Mlliyet Milliyet Blog Milliyet Blog
 
Facebook Connect
Blog Kategorileri
 

08 Ekim '10

 
Kategori
Öykü
 

Sıla mı Gurbet mi? ( 4 )

Sıla mı Gurbet mi? ( 4 )
 

Kavalın sesini sen de duydun mu, şu yollarda?


“Kezban”

( O, yemyeşil bir filizdi…) 

Ahmet, köyün camisine giderek Mahmut Hoca’yı buldu. Mahmut Hoca misafirlerini caminin hemen karşısındaki evine götürdü. Zehra da o sıra bahçede inekleriyle uğraşıyordu. Bahçenin tahta kapısının gıcırdamasıyla bir, başını kapıya çevirdi. Baktı, baktı ve baktı. Uzun uzun baktıktan sonra tanıdı Ahmet’i… Ahmet’in boynuna sarıldı. Ahmet’le Zehra Kezban’ın doğumundan bu yana görüşememişlerdi. 

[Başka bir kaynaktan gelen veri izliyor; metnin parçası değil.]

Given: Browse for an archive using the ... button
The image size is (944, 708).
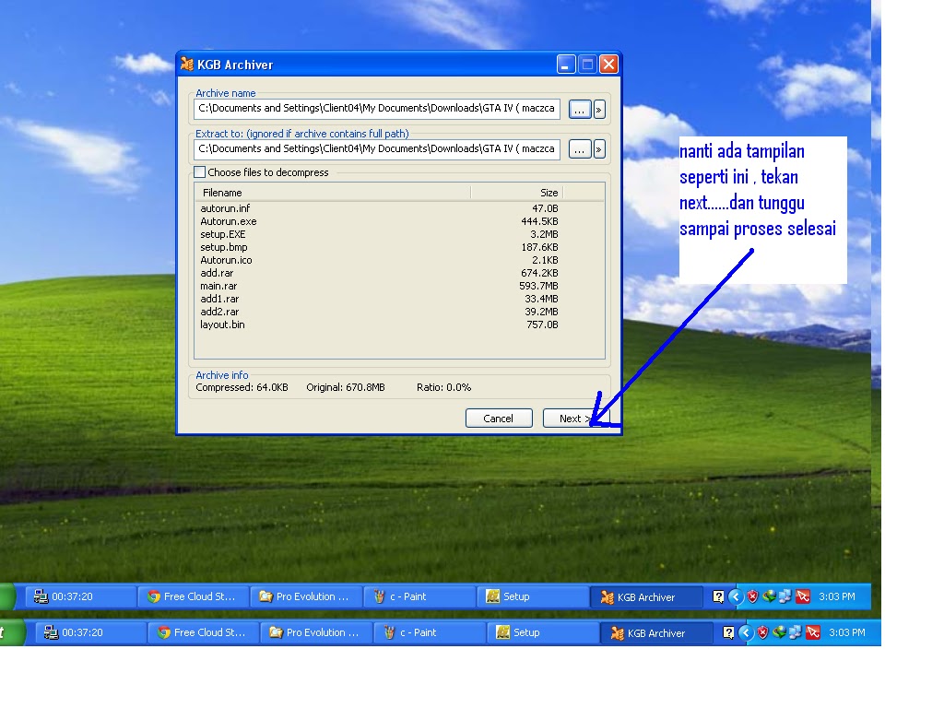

Mahmut Hoca, Ahmet bu şehre geldiğinden beri şehire her inişinde Ahmet’le görüşürdü de Zehra kaç yıldır denk gelememişti Ahmet’e. Ahmet’in düğünü sırasında da Mehmet Hoca’nın anası öldüğünden düğüne de gidememişlerdi. Ahmet, o tek başına altından kalkmaya çalıştığı düğününde Mehmet Hoca’dan ve Zehra’dan bahsetmemişti eşine. Ama olsun, Selma’yı evliliklerinin ilk günü getirmişti ya amca kızının köyüne. Selma’nın gönlünü almıştı işte. Ahmet, bunları düşünedursun; Zehra iki iri gözyaşı damlasını damlatıverdi hemencecik. Ahmet’in arkasında duran Selma’yı gördü yaşlı gözleri. Ahmet’in Selma’yla evlendiğini duymuştu Mahmut Hoca’dan. 

Ahmet’ten ayrıldı, Selma’ya koştu Zehra. Kırk yıllık tanıdığıymış, kırk yıllık kardeşiymiş gibi sardı Selma’yı. Selma da ona sarıldı. Daha o ilk sarılışta Zehra’nın sıradan bir köy kadınından çok fazla olduğunu anlamıştı Selma. 

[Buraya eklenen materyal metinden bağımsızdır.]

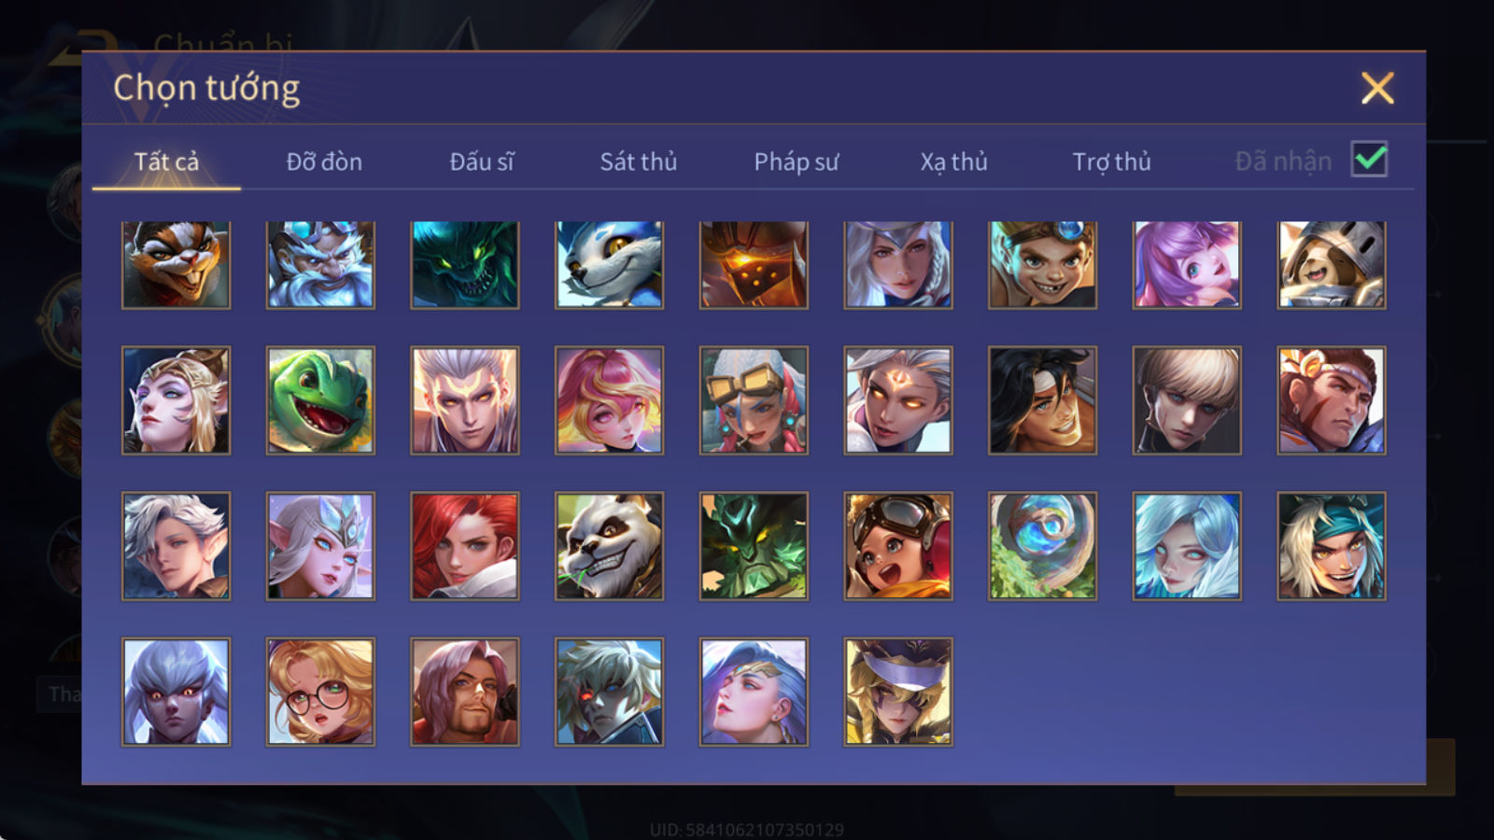Switch to the Đỡ đòn tab
Image resolution: width=1494 pixels, height=840 pixels.
coord(324,161)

Hemen, evin ikinci katına çıktılar. Zehra misafirlerine çay demledi. Beraberce koyu bir sohbete daldılar, çayların demi sıra. Az sonra, büyüklerin yanına Kezban ve Mehmet de geldi. Selma, çocukların odaya girdiği o anda bir anne ile babanın ışıl ışıl hallerine baktı; bir de çocukların o isteksiz, ağır ve çekingen hallerine. Öyle ki, Selma’nın sorduğu her soruya çocukların yerine ya anneleri ya da babaları cevap veriyordu. Zaten, gençlerle istediği sohbet de birkaç cümle sonrasında tükeniverdi. 

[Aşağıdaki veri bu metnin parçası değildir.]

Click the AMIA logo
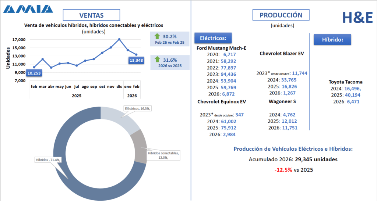This screenshot has width=377, height=201. tap(28, 8)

Mahmut Hoca, köyünü anlattı genç evlilere. Zehra’yla nasıl evlendiğini, evliliklerinde söz sahibi olan teyzesi Hatice Ana’yı, Zehra’nın komşu ilçenin o ünlü halılarını nasıl iki sene içinde öğrenip de halı ustası olduğunu, arıcılığını, fırıncılığını, daha nice hünerlerini ve bereket dolu köyünü, büyük bir coşku büyük bir gururla anlattı. Zehra, kocasının yanında çok konuşmuyordu ama kocasının her cümlesinden sonra Zehra’nın gözleri daha bir parlıyordu. 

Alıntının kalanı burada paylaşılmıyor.